Originally Posted by shogan50 View Post
If your sailboat smokes at 80% throttle, something is amiss, likely the prop pitch. The smoke only happens on a properly setup diesel when it can't reach governed RPM.
You mean 80% speed on the governor which is the "throttle" on the boat. It might govern to something like 50 or 60% of actual engine throttle or 90% if your boat is tied up and can't move.

I meant over 80% throttle, or about when it starts putting out black smoke. Diesels are not intended to be used continuously like this.

Good luck making hull speed with a Harley at 1200 RPM.
If you get an engine that is twice as big, you can run it at half the RPMs and it will last MORE than twice as many hours. That's why only cheap generators for temporary emergency use run at 3600 RPM. They are shot after 1500 - 3000 hours. An 1800 RPM one might do 6000 to 10,000 hours.

Why do you think that nearly all over the road trucks in the world use turbo diesels. - because they hate efficiency? Turbos increase effective compression ratio. They generally demonstrate better efficiency than NA engines, not worse(but probably not at 8-1200 RPM).
American engine makers don't care about efficiency (it's a political economic thing.) That's why you can do a software mod on some GM diesels to boost the MPG by like 6 (it probably has to do with injecting the fuel at the proper time when the piston is as close to T.D.Center as possible.) Trucks want to have a lot of power in a small package and having a turbo is great for this.

Compression ratio is compression ratio. The only way to change it is to change the pistons or head. Effective compression ratio is well "effective" which I assume is referring to how much power the engine puts out and has nothing to do with efficiency.

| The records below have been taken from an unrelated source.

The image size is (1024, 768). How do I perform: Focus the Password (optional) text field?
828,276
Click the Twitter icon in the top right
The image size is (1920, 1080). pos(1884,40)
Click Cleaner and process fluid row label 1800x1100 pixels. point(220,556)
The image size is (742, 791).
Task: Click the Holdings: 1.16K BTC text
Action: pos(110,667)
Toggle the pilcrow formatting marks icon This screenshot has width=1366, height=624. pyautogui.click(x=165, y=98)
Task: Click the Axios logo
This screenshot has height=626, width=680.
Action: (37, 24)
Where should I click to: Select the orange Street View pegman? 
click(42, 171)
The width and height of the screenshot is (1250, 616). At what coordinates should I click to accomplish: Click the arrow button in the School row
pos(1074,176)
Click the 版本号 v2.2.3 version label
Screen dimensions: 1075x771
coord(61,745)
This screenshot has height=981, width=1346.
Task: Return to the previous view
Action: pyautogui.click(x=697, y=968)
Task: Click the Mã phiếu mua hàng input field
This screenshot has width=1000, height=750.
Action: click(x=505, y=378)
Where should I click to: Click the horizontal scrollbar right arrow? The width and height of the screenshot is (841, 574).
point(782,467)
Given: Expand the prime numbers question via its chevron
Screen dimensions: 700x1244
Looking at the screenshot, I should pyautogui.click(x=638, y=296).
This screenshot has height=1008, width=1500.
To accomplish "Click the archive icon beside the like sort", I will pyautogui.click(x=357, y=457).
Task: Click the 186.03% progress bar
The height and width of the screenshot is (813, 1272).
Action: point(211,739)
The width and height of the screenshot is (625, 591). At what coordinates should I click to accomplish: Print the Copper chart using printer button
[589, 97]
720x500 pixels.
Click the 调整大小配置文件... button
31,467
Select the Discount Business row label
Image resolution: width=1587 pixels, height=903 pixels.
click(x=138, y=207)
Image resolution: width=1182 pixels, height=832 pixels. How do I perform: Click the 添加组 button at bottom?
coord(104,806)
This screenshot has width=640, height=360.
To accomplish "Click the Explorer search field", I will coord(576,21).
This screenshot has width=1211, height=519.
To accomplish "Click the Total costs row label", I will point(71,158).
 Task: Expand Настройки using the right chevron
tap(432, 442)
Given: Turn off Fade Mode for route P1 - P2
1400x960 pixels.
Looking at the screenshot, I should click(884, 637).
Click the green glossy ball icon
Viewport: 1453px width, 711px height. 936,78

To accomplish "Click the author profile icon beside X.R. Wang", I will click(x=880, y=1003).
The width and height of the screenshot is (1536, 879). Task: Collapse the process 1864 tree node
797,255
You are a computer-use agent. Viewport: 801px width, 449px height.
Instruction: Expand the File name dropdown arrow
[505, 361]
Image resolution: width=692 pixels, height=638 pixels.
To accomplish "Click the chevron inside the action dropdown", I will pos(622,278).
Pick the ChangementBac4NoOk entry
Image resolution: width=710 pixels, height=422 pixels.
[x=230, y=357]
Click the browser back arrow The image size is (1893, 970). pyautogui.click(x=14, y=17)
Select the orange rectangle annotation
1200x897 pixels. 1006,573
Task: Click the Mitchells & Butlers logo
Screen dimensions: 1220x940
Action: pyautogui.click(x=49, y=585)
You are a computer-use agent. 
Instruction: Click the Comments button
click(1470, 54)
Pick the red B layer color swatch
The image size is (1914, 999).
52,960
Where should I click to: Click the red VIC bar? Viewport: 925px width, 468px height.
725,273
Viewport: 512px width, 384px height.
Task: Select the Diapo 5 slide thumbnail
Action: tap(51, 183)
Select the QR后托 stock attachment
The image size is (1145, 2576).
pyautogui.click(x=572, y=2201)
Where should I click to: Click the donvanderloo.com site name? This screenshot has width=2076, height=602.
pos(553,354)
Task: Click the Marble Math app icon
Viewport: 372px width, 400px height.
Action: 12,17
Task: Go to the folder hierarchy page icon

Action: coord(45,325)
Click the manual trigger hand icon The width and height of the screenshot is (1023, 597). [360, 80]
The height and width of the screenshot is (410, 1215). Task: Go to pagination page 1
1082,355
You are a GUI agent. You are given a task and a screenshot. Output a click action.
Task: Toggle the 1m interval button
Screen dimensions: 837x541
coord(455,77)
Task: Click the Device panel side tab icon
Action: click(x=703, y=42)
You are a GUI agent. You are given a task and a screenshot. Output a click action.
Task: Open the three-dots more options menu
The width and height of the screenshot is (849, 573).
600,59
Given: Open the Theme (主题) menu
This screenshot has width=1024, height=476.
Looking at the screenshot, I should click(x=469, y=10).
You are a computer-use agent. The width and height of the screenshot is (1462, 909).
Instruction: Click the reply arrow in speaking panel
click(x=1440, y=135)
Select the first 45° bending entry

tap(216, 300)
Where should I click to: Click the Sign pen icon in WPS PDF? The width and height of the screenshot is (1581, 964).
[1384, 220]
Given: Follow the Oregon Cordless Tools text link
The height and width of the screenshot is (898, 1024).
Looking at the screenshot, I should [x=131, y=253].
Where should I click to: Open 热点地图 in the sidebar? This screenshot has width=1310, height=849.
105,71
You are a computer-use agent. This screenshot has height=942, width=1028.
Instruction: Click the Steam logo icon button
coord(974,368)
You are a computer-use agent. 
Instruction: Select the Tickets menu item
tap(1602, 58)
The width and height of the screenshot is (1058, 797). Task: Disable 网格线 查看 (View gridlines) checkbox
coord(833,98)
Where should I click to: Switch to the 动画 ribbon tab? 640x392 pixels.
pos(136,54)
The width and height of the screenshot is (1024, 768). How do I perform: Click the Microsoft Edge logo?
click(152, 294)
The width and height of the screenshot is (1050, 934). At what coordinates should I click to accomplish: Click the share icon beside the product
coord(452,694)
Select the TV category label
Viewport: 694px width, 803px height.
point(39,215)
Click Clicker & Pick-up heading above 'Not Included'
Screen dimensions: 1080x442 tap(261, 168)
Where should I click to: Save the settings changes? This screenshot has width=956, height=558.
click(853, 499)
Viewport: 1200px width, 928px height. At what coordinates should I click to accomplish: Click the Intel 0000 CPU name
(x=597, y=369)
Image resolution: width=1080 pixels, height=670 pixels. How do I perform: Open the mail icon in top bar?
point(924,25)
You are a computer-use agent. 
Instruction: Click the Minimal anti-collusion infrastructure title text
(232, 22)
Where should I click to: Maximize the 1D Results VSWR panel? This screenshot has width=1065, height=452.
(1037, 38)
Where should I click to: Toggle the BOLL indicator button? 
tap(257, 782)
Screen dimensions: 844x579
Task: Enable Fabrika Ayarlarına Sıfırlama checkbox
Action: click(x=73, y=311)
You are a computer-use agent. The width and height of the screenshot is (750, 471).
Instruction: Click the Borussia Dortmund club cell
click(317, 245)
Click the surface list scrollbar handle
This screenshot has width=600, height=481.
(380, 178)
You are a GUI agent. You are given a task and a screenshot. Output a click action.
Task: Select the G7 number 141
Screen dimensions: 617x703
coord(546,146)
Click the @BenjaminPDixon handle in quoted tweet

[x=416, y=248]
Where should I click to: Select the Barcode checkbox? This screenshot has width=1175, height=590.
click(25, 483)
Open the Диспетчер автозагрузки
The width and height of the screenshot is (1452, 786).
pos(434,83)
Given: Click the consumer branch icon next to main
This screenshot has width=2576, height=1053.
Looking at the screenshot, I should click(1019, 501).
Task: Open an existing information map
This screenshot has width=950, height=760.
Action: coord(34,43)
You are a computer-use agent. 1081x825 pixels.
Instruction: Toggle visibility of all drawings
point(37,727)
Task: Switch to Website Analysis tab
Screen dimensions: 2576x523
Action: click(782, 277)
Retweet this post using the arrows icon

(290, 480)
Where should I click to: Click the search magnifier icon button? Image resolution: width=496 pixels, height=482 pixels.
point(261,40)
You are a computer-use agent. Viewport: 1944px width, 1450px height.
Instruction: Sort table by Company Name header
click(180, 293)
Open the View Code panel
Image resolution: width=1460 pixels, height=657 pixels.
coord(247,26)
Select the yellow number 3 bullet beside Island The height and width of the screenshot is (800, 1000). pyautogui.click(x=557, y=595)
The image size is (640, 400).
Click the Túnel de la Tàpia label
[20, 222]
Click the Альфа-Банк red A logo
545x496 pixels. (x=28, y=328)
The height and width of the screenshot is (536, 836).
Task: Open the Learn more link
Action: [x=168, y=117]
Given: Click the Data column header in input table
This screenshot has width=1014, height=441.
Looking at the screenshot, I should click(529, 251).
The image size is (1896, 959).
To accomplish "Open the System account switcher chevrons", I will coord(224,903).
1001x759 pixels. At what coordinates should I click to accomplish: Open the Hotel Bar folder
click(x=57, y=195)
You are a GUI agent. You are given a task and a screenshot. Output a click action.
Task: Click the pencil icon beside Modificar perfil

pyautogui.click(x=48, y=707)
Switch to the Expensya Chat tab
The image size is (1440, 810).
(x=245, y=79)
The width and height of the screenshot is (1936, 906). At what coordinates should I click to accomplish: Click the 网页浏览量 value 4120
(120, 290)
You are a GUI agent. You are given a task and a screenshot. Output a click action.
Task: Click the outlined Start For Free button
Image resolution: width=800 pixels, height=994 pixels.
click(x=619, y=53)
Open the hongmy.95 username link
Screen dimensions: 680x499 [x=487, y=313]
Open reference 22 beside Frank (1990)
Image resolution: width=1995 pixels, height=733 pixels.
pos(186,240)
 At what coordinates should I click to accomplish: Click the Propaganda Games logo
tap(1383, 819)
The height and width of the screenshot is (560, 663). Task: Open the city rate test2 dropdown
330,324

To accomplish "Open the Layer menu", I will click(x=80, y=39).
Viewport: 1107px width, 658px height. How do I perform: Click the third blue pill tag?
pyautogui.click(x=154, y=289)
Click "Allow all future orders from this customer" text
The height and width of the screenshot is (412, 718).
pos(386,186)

Increasing the intake pressure increases the amount of air in the cylinder ("effective compression ratio"), and the amount of fuel can be increased by the same amount, which will result in the cylinder pressure at combustion and power output being increased by that amount. Increasing the actual compression ratio means that the same amount of air is going in the cylinder, the same amount of fuel is going in the cylinder, but the cylinder pressure at combustion is increased and power output is increased with the same fuel use!

Are you sure you can boost the efficiency on the SAME MODEL of engine by putting a turbo charger on it?